INFORMATION GIVEN Start Marker

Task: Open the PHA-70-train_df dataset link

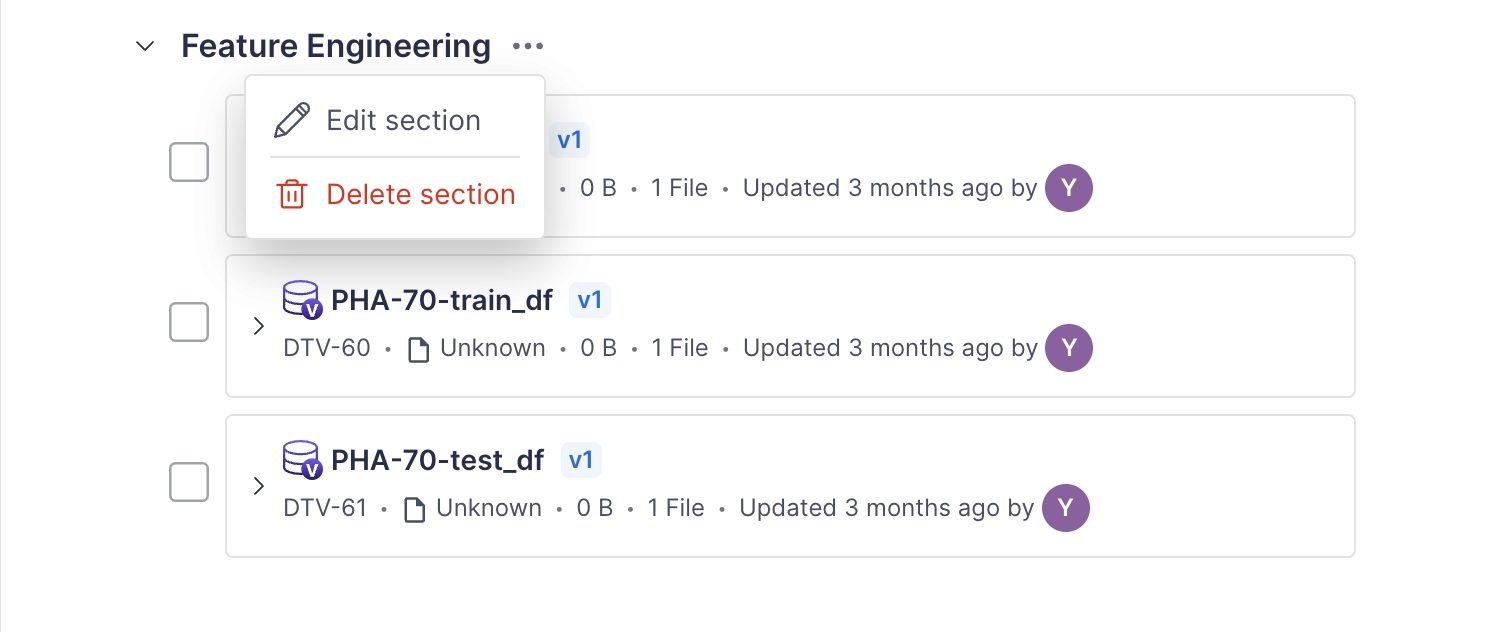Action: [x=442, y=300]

INFORMATION GIVEN End Marker
INFORMATION GIVEN Start Marker

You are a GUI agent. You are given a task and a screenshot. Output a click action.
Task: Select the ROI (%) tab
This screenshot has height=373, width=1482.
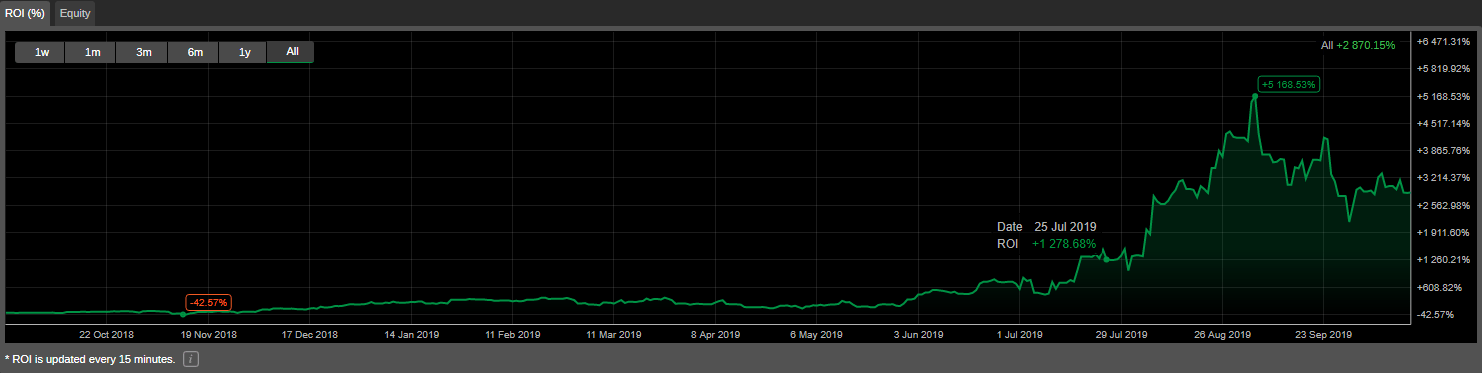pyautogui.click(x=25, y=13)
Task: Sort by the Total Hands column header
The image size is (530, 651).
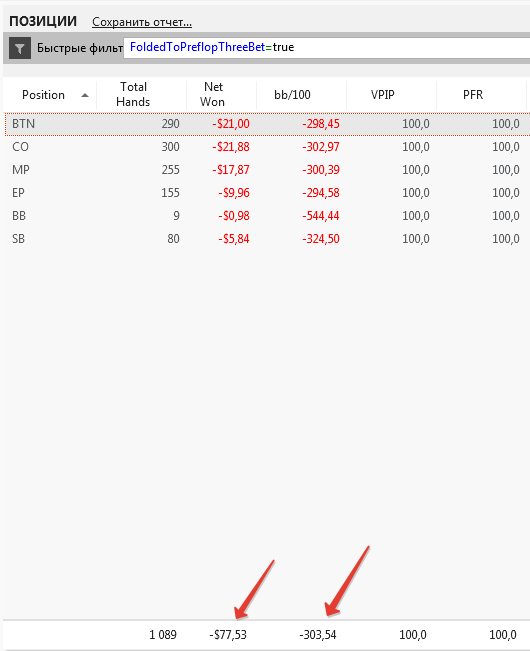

INFORMATION GIVEN End Marker

> WHAT YOU ARE ASKED TO DO:
Copy exactly the material above from the line with "This screenshot has height=373, width=1482." to the line with "The image size is (530, 651).", ends included, and nothing else. Leave out any picture.

> SOLUTION TO THIS EXERCISE:
This screenshot has height=373, width=1482.
pyautogui.click(x=25, y=13)
Task: Sort by the Total Hands column header
The image size is (530, 651).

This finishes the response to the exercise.